Eventually, as a greater number of middle-class wage earners began working as clerks and agents, the upma that we’ve grown to know and love today had slowly begun to take shape. This dish was quickly being established as a sort of quick bite to nibble on alongside their coffee in the evening for when they would return home from an exhausting day of work or as a light dinner option for later in the night. This was also around the time when the once bland semolina was tweaked and nutritiously engorged with various other ingredients like curry leaves, lentils, ginger, chillies and more in order to slowly turn it into the modern rendition of an age-old delicacy.
If “Ifs” and “Buts” Were Suji and Nuts
Ever since its mainstream popularity, there have been vocally persistent and verbally violent debates between upma enthusiasts worldwide regarding exactly how to make upma.
But of course, upma recipes have changed over the years!
They have travelled far and wide, all across the Indian subcontinent from Kerala to Gujarat, Andhra Pradesh, Tamil Nadu, Katakana, Maharashtra, Odia, Sri Lanka – and those are just the big names. What was once conceived as a simple and indulgent breakfast dish was quickly turning into a generous helping of culinary chauvinism. A literal, and we mean literal, nationwide controversy was set ablaze over discussion on the right way to cook upama – arguments for and against, panel discussions, divided chefs, blindsides nutritionists, gripping TV reports, dramatic music, intense camera angles, the whole shebang.
The consensus? Nothing. Absolutely nothing.
Even after hoarding the ears of adults and children alike, the whole nation could not, and still cannot, come to an agreement about the perfect upma recipe. It has proved impossible for the culturally rich and delicate subcontinent of India to call upon their many culturally rich and delicate heads to arrive on a simple set of ingredients for an integral national delicacy. If only we had more adjectives to really cement the utter childishness of this.

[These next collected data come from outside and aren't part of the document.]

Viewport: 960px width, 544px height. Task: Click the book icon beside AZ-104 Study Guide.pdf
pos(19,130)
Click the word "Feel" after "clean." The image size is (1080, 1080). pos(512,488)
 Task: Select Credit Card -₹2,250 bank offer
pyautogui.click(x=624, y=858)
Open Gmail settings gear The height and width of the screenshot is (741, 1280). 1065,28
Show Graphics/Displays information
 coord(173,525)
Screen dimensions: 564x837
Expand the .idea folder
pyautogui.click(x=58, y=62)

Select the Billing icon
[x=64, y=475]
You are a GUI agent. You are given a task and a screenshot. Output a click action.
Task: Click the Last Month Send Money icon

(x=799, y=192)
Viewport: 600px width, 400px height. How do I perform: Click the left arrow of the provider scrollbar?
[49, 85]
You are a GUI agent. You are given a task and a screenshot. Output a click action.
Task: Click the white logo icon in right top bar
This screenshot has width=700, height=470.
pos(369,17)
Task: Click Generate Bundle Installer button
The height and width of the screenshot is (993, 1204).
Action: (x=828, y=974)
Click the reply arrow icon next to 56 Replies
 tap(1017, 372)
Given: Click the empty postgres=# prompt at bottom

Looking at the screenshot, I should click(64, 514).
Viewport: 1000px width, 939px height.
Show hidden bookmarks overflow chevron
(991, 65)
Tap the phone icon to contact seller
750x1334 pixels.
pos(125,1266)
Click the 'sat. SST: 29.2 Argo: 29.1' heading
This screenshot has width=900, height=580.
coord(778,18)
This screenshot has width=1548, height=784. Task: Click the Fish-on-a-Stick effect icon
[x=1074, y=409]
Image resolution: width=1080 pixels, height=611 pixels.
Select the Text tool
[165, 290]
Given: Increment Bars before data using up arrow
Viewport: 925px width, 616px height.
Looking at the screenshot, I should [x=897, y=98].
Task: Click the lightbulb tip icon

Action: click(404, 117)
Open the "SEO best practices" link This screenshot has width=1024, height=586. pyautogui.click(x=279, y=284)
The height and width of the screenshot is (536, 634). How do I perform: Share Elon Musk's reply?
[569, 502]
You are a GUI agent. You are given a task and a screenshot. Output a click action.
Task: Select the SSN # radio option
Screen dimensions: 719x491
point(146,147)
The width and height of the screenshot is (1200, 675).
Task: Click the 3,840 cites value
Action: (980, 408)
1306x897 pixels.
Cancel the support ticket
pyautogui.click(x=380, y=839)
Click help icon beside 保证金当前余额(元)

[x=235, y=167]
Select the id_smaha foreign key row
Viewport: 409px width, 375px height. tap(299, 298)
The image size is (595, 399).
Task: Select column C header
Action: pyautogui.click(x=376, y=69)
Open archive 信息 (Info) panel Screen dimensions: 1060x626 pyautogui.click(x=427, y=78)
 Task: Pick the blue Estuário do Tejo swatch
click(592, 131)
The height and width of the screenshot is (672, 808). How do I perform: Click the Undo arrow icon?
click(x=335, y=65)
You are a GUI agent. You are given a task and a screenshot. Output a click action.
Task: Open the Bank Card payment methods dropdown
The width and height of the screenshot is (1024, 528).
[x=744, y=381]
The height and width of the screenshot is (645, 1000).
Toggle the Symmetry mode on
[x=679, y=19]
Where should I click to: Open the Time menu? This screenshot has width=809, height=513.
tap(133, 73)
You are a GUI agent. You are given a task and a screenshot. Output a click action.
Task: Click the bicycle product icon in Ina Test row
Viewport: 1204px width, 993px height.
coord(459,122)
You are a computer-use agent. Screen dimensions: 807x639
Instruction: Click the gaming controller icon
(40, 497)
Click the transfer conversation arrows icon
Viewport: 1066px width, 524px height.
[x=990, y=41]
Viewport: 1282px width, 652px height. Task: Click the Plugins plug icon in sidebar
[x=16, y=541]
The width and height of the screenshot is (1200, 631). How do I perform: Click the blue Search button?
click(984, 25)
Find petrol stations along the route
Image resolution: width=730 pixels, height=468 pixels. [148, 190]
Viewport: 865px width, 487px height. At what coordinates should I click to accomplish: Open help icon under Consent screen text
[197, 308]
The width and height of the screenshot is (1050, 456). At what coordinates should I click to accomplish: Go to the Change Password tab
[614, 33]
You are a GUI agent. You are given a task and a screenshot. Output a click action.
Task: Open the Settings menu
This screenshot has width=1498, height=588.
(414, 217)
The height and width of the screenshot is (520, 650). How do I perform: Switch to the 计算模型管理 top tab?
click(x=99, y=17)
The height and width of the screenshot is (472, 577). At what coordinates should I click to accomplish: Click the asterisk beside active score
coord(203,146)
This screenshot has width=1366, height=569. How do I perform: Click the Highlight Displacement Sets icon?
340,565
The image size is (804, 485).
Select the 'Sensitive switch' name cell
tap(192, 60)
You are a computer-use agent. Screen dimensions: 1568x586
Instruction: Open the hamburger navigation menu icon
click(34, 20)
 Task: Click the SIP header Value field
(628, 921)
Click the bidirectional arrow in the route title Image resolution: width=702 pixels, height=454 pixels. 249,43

So to bury the hatchet vegetable upma recipes once and for all from our end – hot take or not – if “ifs'' and “buts'' really were suji and nuts, we’d all have a merry Ugadi. But there is still no right way to cook upama! (unless of course, you’re talking about uppumavu because we all know that’s one of a kind, shh.)
The Many Faces of a Culinary Masterpiece
The great thing about upma ingredients is that you could combine them in any particular order and you would still end up with a finger-licking outcome. Unlike your everyday sandwich
and scrambled eggs
, upma recipes rely less on complexity and more on final production quality to deliver the most culinary fineness south of the border. Take for instance rava upma – there is rarely any sort of debate on what serves best as a complement to a great rava upma recipe because there is nothing better than a perfect, warm helping upma rava! Culinary masterpieces do not need side pieces; they are perfect just the way they are. And this can be extrapolated to all forms of uppumavu, whether it be masala, Rava, or suji upma.
That being said, nothing ever beats a true classic.
In closing, we would like to add that in a world being overrun with sushi, steaks, omelette
and mud cakes, nothing trumps the vintage take on a beautiful upma. Long gone are the futile Google searches for “quick dinner recipes” and on a steady rise are the hits for “how to make suji upma” in the internet histories of bachelors and apologetic husbands alike.
And if you’ve made it this far, we’re sure you’ll happily agree.